A couple clients (not all) noticed last week they weren’t able to view their web site online. Standards based browsers would just keep trying and trying to find the site, but there would be no error message, while IE showed the page could not be found message shortly after entering the address.
To make matters worse their e-mails wouldn’t work either. Their e-mail clients said they couldn’t find the server. Resetting everything did nothing.
Since, at first, it was just one client, and the problems couldn’t be repeated, we thought it had to be something on the clients end. A corrupted host file (a file in windows that tells Windows were to find the numerical addresses of web sites that correspond with each domain name (ie; look for texxsmith.com at http://62.95.226.01). Unable to diagnose the problem, I called the big guns and got them on the problem. But then it got weird.
The client couldn’t view the web site on neighbors machines. Then I couldn’t view the web site from my computer. No longer could I enter the web sites control panel. At this point now, I’m thinking that it’s a problem with the clients domain name since this client managed his own domain name, I was thinking perhaps some one accidentally changed the setting that tells the internet (A DNS server specifically) exactly were to look for the files that make up a web site.
And then another client called with the same problem. I did some more research and noticed that some web sites on other servers in this part of the country were having the same problems. But what was the problem?
Then just as mysteriously, the problems solved themselves. All web sites and e-mails started working again all on their own. Now what could cause all that? Well the headline to this story is kinda giveaway. There are big fat servers all over the country that do nothing but hold list of domain names and the corresponding numerical address where web-browsers and other internet software should look when some one tries to view a web page or connect to a sever, get e-mail, send e-mail etc. (anything involving a domain just about). One of these servers, the one that serves the Southeast united States evidently, had a partial shutdown and partially stopped functioning.
Then my “big guns” got back to me. Yes the big guns are slow, but that’s because they’re doing big research! They said that the DNS server numbered blah.blah.blah had been malfunctioning effecting thousands of websites (but less than 1% of the domain names it served records for). They also said they alerted Internic (the international organization in charge of distributing the internet domain names), but that Internic was already aware of the problem and was replacing the machine.
Problem solved.
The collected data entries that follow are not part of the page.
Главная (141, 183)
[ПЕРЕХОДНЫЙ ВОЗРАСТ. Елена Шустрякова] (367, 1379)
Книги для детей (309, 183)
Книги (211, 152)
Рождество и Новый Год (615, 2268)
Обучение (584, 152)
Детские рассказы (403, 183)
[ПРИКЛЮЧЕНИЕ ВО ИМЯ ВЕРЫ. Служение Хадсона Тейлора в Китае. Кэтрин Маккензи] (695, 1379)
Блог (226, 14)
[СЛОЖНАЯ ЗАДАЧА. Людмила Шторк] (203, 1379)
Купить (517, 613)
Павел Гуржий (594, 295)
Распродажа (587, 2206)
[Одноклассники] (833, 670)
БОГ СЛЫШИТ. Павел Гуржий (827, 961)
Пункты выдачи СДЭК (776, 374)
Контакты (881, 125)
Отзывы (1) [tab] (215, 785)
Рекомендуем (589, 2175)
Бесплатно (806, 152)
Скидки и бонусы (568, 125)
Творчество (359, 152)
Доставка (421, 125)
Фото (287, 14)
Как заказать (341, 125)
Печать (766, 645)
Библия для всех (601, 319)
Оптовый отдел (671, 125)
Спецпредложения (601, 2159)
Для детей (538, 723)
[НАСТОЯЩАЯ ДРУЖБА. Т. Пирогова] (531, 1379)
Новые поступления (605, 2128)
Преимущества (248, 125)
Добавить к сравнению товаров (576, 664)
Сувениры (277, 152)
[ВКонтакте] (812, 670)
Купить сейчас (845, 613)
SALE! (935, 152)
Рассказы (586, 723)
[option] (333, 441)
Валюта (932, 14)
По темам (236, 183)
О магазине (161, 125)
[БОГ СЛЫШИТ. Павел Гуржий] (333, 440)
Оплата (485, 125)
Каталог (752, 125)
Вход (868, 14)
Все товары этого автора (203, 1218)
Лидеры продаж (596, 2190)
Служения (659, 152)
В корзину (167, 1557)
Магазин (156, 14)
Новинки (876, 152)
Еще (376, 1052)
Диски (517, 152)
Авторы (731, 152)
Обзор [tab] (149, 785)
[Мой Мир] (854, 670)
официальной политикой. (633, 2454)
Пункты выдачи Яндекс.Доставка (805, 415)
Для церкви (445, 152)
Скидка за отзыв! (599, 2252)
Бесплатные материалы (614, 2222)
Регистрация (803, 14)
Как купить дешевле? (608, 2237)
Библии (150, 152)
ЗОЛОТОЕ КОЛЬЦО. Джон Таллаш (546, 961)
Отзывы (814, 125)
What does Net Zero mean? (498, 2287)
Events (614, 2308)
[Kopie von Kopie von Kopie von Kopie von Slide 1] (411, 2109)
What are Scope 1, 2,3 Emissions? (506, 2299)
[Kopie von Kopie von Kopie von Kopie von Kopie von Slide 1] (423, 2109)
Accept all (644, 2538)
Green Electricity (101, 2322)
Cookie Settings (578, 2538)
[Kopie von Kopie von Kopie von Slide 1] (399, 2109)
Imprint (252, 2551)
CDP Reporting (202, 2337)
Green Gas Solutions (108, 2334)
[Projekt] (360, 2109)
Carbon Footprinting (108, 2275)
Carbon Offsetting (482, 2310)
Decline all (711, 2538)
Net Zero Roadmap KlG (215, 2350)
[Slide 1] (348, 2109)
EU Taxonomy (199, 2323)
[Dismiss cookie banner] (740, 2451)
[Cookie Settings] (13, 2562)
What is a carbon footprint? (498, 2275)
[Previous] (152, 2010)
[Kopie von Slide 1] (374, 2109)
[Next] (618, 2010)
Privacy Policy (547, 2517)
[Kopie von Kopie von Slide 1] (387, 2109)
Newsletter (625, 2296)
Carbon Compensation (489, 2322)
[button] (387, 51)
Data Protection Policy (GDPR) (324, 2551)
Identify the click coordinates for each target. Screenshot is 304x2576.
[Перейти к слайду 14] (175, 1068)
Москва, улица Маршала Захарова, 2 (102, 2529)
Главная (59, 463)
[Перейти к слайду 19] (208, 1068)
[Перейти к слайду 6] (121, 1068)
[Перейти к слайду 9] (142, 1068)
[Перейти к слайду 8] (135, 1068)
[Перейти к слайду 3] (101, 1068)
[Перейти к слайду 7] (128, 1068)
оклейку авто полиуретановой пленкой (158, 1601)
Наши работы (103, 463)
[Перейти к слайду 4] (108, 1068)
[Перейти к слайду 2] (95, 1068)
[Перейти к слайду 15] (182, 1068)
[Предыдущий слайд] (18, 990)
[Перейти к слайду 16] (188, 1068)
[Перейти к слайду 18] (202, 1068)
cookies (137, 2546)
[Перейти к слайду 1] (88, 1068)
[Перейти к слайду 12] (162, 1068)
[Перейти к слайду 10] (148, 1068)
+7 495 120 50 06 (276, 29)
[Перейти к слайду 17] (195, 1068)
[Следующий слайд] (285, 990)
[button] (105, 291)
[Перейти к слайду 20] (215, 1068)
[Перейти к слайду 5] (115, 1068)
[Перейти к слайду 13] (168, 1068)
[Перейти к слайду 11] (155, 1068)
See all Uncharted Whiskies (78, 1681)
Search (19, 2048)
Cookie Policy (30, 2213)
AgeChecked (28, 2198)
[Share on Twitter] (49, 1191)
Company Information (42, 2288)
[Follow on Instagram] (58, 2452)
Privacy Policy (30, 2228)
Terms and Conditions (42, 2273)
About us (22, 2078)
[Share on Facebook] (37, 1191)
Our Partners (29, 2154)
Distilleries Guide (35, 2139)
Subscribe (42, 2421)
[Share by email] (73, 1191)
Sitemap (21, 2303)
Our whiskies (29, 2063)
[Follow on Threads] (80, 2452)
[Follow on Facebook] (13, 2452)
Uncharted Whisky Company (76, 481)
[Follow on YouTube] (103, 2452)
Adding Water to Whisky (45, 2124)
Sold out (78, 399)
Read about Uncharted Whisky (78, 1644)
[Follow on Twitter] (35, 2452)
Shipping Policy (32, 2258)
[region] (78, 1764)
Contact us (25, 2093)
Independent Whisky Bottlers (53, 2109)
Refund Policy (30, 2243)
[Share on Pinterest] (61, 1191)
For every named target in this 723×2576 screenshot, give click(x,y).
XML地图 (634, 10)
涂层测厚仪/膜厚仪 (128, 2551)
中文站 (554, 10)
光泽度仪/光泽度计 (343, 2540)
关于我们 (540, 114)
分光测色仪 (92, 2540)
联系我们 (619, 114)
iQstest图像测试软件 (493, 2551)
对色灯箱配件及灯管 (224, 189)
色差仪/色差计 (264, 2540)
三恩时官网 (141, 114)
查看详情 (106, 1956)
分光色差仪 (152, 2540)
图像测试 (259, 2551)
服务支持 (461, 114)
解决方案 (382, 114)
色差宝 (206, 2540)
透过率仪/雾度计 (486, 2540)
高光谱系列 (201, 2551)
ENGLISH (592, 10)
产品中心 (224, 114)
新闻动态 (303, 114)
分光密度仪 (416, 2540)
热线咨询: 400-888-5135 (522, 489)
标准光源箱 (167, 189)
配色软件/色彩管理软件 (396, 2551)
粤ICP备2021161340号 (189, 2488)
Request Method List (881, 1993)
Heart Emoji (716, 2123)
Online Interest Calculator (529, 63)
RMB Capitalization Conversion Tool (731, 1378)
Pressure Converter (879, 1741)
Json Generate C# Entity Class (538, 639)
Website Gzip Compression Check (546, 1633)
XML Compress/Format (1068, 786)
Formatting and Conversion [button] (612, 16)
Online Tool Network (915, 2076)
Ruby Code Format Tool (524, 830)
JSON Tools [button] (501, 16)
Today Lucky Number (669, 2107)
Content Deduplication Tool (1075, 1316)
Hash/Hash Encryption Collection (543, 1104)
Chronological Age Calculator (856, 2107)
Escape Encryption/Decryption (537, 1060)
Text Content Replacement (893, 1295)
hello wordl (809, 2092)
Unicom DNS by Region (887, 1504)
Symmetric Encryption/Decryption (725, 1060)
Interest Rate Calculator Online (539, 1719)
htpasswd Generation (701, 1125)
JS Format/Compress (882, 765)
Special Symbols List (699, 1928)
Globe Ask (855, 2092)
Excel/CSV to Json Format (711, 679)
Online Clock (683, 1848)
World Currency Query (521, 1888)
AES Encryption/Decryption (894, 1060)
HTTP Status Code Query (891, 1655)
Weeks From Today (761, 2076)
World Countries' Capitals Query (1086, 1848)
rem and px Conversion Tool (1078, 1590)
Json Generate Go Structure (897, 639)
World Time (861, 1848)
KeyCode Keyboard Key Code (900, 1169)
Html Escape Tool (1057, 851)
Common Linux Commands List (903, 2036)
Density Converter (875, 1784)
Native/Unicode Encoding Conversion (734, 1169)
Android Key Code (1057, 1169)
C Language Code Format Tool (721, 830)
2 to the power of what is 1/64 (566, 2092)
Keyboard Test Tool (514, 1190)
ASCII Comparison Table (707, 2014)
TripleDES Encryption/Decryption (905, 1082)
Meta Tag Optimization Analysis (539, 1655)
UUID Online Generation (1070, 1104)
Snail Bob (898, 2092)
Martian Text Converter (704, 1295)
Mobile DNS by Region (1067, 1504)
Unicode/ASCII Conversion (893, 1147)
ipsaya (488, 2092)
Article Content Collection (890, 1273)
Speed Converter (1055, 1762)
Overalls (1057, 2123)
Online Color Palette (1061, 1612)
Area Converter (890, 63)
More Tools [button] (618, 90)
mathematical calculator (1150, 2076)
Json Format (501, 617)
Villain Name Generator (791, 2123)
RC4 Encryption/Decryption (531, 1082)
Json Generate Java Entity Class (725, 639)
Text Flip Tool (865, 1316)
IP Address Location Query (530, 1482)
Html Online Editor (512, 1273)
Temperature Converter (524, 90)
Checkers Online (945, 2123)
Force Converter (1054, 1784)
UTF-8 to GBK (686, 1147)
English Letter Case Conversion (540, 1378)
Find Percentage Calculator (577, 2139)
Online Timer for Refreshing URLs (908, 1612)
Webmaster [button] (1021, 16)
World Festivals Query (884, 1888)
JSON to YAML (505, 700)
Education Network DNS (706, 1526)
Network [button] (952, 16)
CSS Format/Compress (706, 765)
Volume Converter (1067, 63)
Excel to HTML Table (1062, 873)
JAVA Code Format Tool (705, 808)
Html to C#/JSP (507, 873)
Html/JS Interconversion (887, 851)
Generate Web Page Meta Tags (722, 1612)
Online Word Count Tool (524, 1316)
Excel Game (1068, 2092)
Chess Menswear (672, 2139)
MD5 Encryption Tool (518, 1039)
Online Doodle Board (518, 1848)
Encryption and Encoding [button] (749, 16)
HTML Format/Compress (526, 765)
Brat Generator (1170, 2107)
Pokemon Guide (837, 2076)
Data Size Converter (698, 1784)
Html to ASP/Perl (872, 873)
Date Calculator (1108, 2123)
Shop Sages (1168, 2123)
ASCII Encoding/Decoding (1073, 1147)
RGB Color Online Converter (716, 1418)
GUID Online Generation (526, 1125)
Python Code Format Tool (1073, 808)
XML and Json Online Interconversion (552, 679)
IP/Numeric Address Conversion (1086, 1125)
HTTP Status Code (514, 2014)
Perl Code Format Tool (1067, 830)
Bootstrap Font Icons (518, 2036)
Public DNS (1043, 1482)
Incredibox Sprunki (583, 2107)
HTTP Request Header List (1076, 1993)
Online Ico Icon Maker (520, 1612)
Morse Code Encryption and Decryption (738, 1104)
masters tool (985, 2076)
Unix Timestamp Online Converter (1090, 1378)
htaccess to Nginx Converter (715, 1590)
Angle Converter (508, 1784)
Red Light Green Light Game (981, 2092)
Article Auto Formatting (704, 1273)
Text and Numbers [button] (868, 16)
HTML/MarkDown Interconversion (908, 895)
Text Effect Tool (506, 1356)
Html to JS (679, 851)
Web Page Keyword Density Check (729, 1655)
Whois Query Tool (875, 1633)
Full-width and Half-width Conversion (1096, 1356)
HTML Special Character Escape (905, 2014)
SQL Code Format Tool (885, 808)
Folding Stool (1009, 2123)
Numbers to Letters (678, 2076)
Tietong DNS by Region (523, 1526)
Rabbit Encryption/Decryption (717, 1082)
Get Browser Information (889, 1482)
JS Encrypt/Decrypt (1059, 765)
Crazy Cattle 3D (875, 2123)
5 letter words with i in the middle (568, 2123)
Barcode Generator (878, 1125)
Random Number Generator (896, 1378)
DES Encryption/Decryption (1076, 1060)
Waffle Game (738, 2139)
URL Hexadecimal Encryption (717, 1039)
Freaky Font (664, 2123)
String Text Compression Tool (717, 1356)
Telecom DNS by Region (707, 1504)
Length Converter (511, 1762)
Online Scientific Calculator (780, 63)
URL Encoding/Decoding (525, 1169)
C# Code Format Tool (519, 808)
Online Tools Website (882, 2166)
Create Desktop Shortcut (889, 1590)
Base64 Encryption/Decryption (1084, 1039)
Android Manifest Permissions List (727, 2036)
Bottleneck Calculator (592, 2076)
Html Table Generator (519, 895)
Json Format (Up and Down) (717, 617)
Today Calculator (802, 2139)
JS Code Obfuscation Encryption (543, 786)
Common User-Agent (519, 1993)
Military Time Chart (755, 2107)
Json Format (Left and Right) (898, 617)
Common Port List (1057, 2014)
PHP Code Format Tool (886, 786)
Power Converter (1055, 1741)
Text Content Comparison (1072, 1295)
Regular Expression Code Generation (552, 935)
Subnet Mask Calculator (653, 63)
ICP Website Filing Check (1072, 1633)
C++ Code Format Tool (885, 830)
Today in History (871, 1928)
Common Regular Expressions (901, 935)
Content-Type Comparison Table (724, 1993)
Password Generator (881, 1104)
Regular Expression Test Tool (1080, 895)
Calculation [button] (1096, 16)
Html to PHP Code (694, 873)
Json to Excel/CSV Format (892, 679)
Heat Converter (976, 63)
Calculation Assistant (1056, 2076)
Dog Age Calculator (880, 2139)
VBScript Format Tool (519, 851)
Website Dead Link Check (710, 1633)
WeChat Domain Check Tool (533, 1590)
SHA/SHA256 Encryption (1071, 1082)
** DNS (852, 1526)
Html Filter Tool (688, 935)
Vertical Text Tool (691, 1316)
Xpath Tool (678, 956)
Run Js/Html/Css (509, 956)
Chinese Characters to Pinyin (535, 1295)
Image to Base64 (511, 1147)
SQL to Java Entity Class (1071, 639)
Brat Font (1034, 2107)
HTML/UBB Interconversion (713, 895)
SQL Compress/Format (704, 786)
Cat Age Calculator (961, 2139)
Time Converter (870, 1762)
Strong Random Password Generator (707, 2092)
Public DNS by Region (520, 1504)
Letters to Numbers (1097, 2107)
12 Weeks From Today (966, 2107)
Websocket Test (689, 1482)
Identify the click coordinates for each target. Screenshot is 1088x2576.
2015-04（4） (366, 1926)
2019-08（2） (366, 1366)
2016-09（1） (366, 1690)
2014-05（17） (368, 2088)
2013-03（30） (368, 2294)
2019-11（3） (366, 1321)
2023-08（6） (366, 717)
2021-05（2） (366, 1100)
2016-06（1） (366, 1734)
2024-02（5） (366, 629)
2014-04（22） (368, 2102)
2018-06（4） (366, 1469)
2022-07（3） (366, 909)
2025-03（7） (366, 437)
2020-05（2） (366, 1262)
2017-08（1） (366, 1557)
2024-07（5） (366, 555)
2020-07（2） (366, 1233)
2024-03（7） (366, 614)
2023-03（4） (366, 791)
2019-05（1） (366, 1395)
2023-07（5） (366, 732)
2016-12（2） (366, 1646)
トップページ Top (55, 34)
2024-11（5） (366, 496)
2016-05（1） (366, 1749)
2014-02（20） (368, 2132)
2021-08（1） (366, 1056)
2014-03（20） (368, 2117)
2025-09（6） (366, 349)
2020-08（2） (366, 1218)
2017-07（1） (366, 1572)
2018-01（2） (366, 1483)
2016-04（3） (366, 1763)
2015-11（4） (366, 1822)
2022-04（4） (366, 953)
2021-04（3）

The funny part is that if we all would have known what the problem was we could have just sat back and let Internic take care of it. Live and learn right?
Does this happen often?
No. I’ve been designing web sites since 1995 and I’ve never seen anything like this nor have any of the other web designers on the few forums that I give/receive advice from have ever experienced such a thing. A few said (after the fact) that sure they had heard of that, of course they didn’t say anything while I was looking for a solution and trying to diagnose the problem. There’s always a few in every bunch like that isn’t there?